Please restate the listing word for word, omitting the images.

___ GIVEN RECORDS

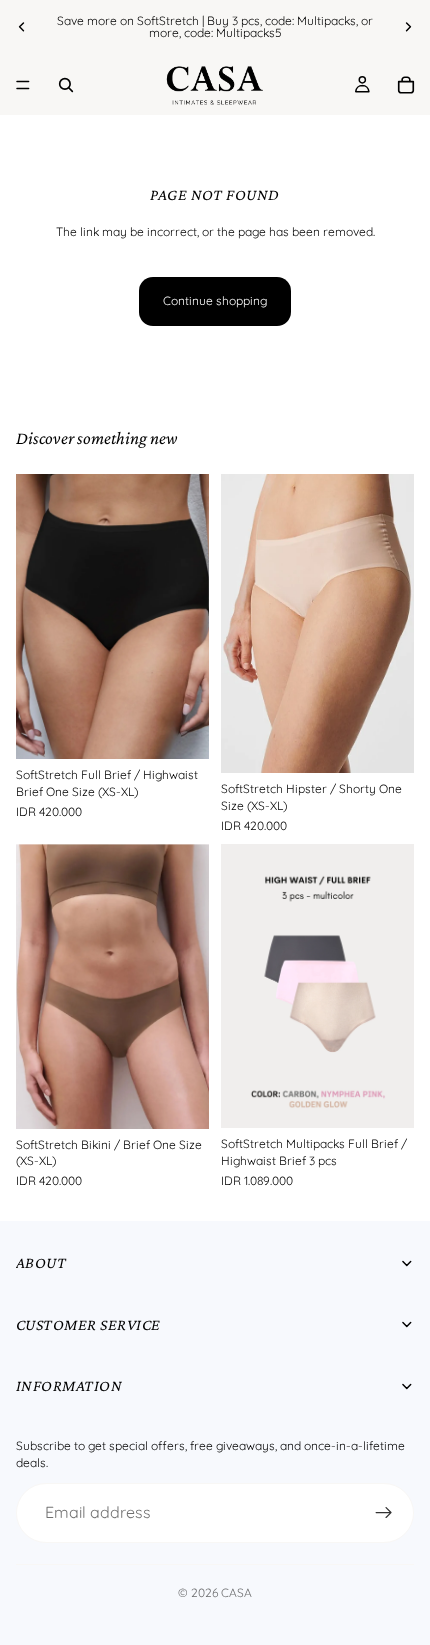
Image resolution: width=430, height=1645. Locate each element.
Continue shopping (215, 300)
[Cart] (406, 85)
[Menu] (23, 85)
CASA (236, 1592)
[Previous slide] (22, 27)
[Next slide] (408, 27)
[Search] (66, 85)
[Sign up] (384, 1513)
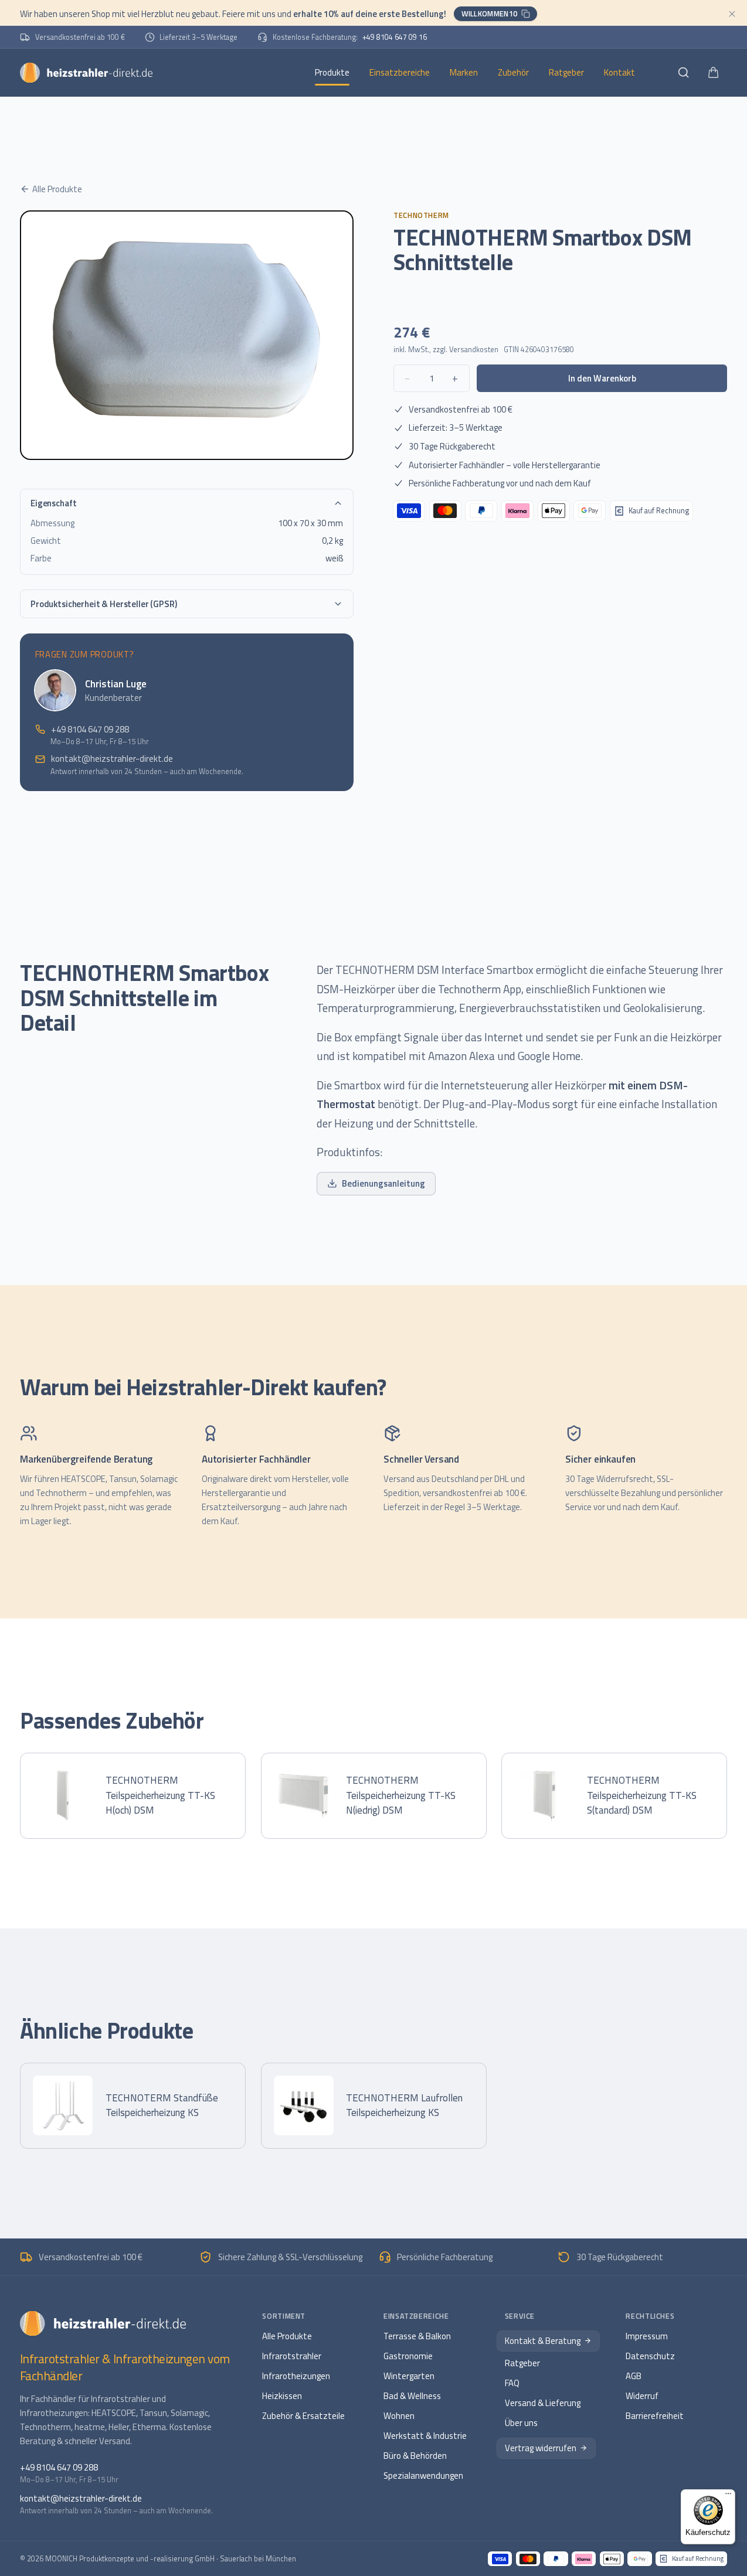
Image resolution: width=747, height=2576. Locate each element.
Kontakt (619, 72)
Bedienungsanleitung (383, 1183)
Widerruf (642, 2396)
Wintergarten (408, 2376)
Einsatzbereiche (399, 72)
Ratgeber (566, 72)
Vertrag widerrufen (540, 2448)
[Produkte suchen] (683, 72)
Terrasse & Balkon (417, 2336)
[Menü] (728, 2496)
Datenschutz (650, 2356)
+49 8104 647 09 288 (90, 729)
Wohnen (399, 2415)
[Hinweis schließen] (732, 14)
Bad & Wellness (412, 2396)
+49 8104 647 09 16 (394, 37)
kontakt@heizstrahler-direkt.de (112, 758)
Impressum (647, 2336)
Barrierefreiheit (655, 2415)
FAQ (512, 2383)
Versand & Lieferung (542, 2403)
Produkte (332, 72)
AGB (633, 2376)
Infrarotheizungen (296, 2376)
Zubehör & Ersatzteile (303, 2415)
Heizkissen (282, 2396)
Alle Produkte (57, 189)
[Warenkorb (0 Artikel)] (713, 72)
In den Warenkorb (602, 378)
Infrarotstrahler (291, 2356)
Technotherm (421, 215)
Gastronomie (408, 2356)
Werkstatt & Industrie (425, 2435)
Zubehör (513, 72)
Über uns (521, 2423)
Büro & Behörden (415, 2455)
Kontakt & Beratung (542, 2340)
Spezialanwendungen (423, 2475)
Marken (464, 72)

______

* REPLY TO THE TASK *
Image resolution: width=430, height=1645. Locate each element.
Continue shopping (215, 300)
[Cart] (406, 85)
[Menu] (23, 85)
CASA (236, 1592)
[Previous slide] (22, 27)
[Next slide] (408, 27)
[Search] (66, 85)
[Sign up] (384, 1513)
Image resolution: width=747, height=2576. Locate each element.
Kontakt (619, 72)
Bedienungsanleitung (383, 1183)
Widerruf (642, 2396)
Wintergarten (408, 2376)
Einsatzbereiche (399, 72)
Ratgeber (566, 72)
Vertrag widerrufen (540, 2448)
[Produkte suchen] (683, 72)
Terrasse & Balkon (417, 2336)
[Menü] (728, 2496)
Datenschutz (650, 2356)
+49 8104 647 09 288 (90, 729)
Wohnen (399, 2415)
[Hinweis schließen] (732, 14)
Bad & Wellness (412, 2396)
+49 8104 647 09 16 (394, 37)
kontakt@heizstrahler-direkt.de (112, 758)
Impressum (647, 2336)
Barrierefreiheit (655, 2415)
FAQ (512, 2383)
Versand & Lieferung (542, 2403)
Produkte (332, 72)
AGB (633, 2376)
Infrarotheizungen (296, 2376)
Zubehör & Ersatzteile (303, 2415)
Heizkissen (282, 2396)
Alle Produkte (57, 189)
[Warenkorb (0 Artikel)] (713, 72)
In den Warenkorb (602, 378)
Infrarotstrahler (291, 2356)
Technotherm (421, 215)
Gastronomie (408, 2356)
Werkstatt & Industrie (425, 2435)
Zubehör (513, 72)
Über uns (521, 2423)
Büro & Behörden (415, 2455)
Kontakt & Beratung (542, 2340)
Spezialanwendungen (423, 2475)
Marken (464, 72)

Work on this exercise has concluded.